Magdeburg (dpa) - Sachsen-Anhalts Ministerpräsident Reiner Haseloff (CDU) will nach dem Anschlag in Halle zur besseren Identifikation von Gefährdern Erfahrungen mit Israel austauschen. "Ich hatte ein Gespräch mit dem israelischen Botschafter", sagte der Regierungschef in einem Interview der "Leipziger Volkszeitung" (Montagsausgabe). "Er hat angeboten, sich mit uns über die Erfahrungen der Israelis mit radikalisierten Einzeltätern auszutauschen", fügte Haseloff an.
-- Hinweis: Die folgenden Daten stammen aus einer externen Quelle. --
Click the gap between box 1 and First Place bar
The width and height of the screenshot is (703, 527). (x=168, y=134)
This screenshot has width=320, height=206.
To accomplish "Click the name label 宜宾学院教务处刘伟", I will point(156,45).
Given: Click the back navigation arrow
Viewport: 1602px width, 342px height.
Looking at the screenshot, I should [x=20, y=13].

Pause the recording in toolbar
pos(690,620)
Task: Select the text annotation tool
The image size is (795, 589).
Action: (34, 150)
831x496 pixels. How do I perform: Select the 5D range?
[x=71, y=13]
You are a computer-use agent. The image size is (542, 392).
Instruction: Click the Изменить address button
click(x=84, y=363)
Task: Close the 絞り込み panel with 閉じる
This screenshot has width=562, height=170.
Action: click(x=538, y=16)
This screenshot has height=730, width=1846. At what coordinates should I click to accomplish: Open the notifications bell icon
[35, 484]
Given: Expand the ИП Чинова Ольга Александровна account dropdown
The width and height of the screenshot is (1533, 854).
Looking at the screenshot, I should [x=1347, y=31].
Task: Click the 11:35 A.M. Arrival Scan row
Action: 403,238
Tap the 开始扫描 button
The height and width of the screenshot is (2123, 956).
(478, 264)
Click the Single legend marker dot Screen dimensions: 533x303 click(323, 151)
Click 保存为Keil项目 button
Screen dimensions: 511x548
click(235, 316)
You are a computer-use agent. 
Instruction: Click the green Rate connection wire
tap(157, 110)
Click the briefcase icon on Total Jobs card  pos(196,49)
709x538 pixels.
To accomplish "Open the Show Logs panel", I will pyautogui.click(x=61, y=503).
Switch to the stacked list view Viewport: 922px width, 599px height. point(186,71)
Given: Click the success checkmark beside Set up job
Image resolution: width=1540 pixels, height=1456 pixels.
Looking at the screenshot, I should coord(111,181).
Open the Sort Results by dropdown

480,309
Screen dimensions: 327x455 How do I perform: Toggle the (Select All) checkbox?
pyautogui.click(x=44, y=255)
Das Angebot wolle er annehmen.

In Halle hatte am 9. Oktober ein schwer bewaffneter Mann versucht, in der jüdischen Synagoge ein Massaker anzurichten. Er scheiterte an einer verschlossenen Tür und erschoss vor dem Gotteshaus eine zufällig vorbeilaufende Frau und kurz darauf einen Mann in einem nahen Dönerladen. Er wurde später festgenommen und räumte ein antisemitisches und rechtsextremes Motiv ein.

"Um so jemandes habhaft zu werden, bevor er zuschlägt, müssen wir auch über Möglichkeiten nachdenken, solche Täter rechtzeitig zu identifizieren", sagte Haseloff. Gleichzeitig räumte er ein, dass Israel eine andere Rechtslage habe. Über eine Lockerung des Datenschutzes in Deutschland müsse diskutiert werden, sagte Haseloff im Interview.